* _SUPPLIED TEXT_:
************

This accurately sums up the philosophy of modern day fatherhood! The real problem is not rebellious teenagers, but rebellious parents who want no part of Christ-centered parenting.
We should be aware from the outset that the whole media is against the Biblical father. Even the otherwise wonderful film The Sound of Music portrays Captain Von Trapp as churlish and intruding upon his seventeen-year old daughter's affection for the postal boy (who turns out to be a Nazi!).
What is particularly significant about the male-female relationship in Genesis 2 is not just that God is the Creator of marriage, but that from the beginning of creation, he also ordained the rules of courtship. From Genesis 2, those rules are two-fold:
1. One-on-one relationships are designed with a view to marriage only.
2. The father supervises the courtship relationship. Such was even the case before sin entered the world when God acted as a father. Now that sin and lust have entered the world, the need for courtship oversight has increased.
From these considerations, we can see the rules of courtship must NOT be determined by cultural norms. alone. One may wish to ignore the martrimonial practices of the Jews (such as night weddings, approval from a near kinsman in certain circumstances, the dowry". The method of courtship described in Genesis 2 returns us to creation itself. Because of this we can safely say the courtship laws of the Jews were based on God's creation laws, not ever-changing cultural distinctives. For example, only a flaming feminist would challenge the Jewish practice of the woman adopting the name of her husband (Is. 4:1). When the name of the husband was placed on his wife, it was not only a sign that the two had become one, but that the woman would be in subjection to her husband.

************

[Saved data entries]
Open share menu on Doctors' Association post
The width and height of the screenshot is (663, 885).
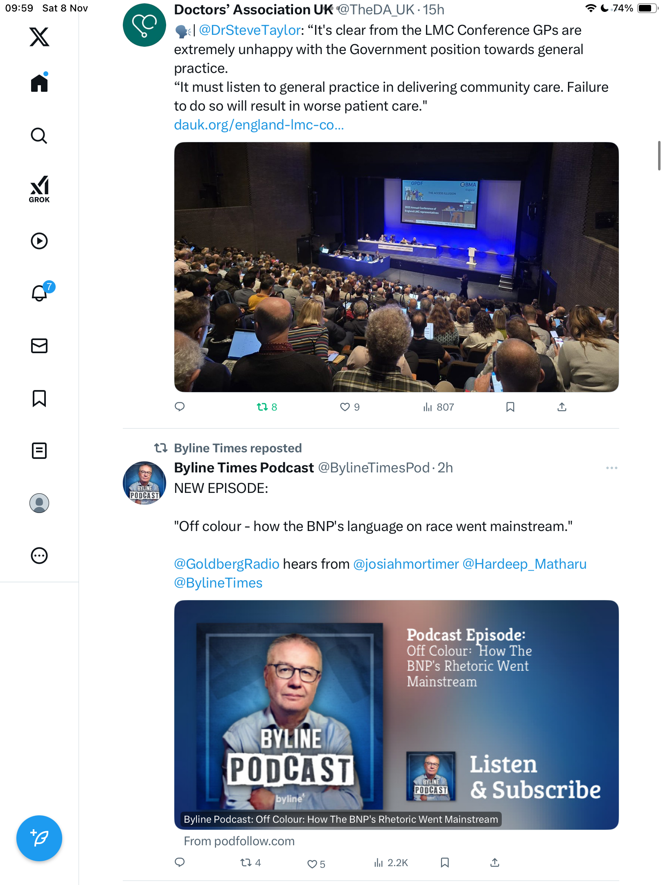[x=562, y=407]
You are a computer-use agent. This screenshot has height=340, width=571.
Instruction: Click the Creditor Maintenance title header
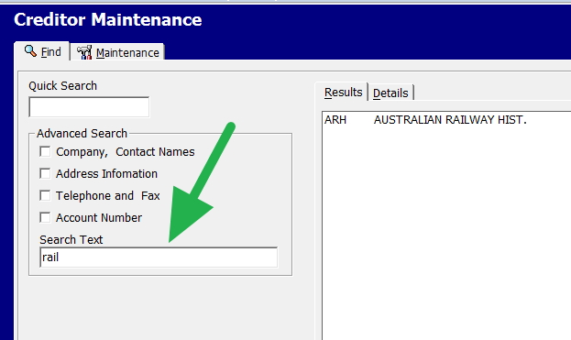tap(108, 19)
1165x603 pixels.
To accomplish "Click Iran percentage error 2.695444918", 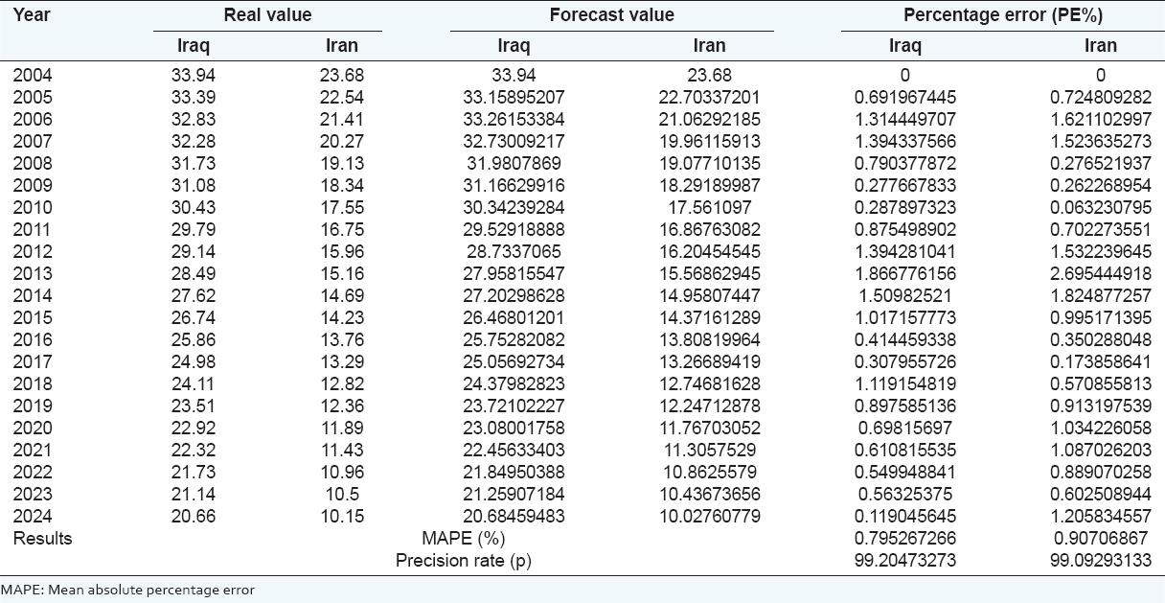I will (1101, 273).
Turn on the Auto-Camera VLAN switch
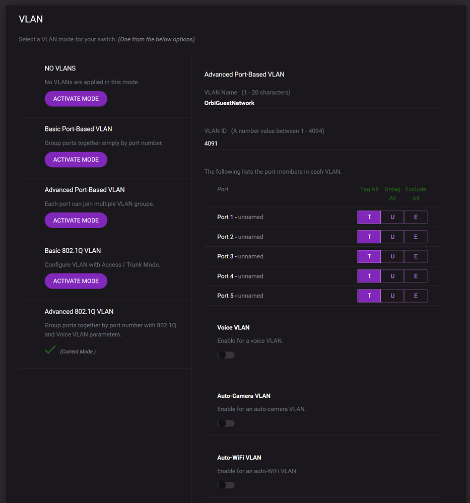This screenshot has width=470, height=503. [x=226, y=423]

************

* _PROBLEM SET_:
• a. Which Jewish marriage practices does the passage on courtship mention? List each one.
• b. Carry on the passage on courtship from its final sentence, keeping its voice.

* _ANSWERS TO THE TASKS_:
• a.
- Night weddings
- Approval from a near kinsman in certain circumstances
- The dowry
- The woman adopting the name of her husband

• b.
We also must not suffocate the broader implications of even the temporary cultural norms of Israel. For example, the Old Testament dowry tells us that the father could require that his daughter be covered by a life-insurance policy prior to his granting permission for her marriage. It could also be said that the best definition of marriage stems not from creation by itself, but also from the interpretation of creation by Moses and the prophets who define marriage as a covenant of loving companionship (Pr. 2:17; Mal. 2:14).
What are the abiding marriage practices of the Old Testament people of God? For one, the father gives away the bride. Another is that the bride secures the favor of her father. Another is that no one-on-one relationship (recreational dating) is permissible unless the man and the woman are engaged or married. The Bible endorses family courtship.